# PASSAGE FOR REVIEW
*** Begin section ***

LOS ANGELES — Transportation Security Laboratory Director Susan Hallowell would like to see the day when airline passengers no longer have to take their shoes off after standing in a long line at airport security checkpoints.
To that end, she would like to combine the line and an array of sensors into what she calls a “tunnel of truth.”
The concept — with the somewhat Orwellian name — would have passengers stand on a conveyor belt moving under an archway as various sensors scan them for weapons, bombs or other prohibited items. By the time they step out of the tunnel, they have been thoroughly checked out, she said at a homeland security science and technology conference sponsored by the National Defense Industrial Association.
“You’re in line anyway … why not enclose that in a little glass thing and do your analysis there?” she asked. The lab has given a grant to Penn State University to study the concept, she added.
The lab, located in Atlantic City, N.J., is responsible for testing current screening devices and developing new technologies for both airports and for other public transportation.
Among the new technologies that could be placed in the tunnels are backscatter X-ray machines, which peer underneath clothes, and passive and active millimeter wave sensors that can see the outlines of concealed metal objects. These technologies are already being used in pilot programs.

*** End section ***

# TASKS TO COMPLETE
#1 Which technologies does the article on the airport "tunnel of truth" name as ones that could be placed in the tunnels?
#2 In the article on the airport "tunnel of truth," can you shorten the paragraph beginning "The concept — with the somewhat Orwellian name —" and keep its main facts?
#3 Could you continue the article on the airport "tunnel of truth" from its final sentence?

# MATERIAL PROVIDED
*** Begin section ***

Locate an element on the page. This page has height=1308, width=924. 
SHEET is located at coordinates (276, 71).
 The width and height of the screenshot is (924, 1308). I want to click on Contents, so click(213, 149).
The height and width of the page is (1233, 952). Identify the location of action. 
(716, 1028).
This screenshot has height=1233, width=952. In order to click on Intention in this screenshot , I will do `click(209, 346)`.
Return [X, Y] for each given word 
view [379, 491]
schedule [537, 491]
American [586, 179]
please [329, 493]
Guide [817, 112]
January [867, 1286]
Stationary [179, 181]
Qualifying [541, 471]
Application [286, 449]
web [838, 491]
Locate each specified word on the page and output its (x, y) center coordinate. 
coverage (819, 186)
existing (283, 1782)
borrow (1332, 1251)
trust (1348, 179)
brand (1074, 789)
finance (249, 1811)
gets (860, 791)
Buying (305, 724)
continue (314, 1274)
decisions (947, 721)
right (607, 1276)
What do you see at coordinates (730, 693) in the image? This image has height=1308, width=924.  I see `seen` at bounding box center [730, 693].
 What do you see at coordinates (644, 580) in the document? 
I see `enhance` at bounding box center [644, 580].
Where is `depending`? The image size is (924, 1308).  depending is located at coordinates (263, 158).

*** End section ***

# TASK-BY-TASK OUTPUTS
#1
- Backscatter X-ray machines
- Passive millimeter wave sensors
- Active millimeter wave sensors

#2 Under the concept, passengers would stand on a conveyor belt that moves under an archway while sensors scan them for weapons, bombs or other prohibited items. By the time they leave the tunnel, they have been fully checked. Hallowell described the idea at a homeland security science and technology conference sponsored by the National Defense Industrial Association.

#3
Puffer machines are also in use and dislodge molecules from the residue gathered during the manufacture of explosives. The human body also gives off a heat signature, and sensors could follow the thermal plume coming off the body as the passenger moves through the tunnel, she noted. Actual bombs, if they are hidden on the body, give off their own heat signatures, and could be detected as well.
Before the concept can move forward, the laboratory will have to perfect all the sub-systems that would go into the so-called tunnel, she said. Meanwhile, the lab continues to test machines designed to check shoes for explosives without passengers having to take them off. So far, it has not found an acceptable solution.
“We’re still working on shoes. We’re not there yet,” she said.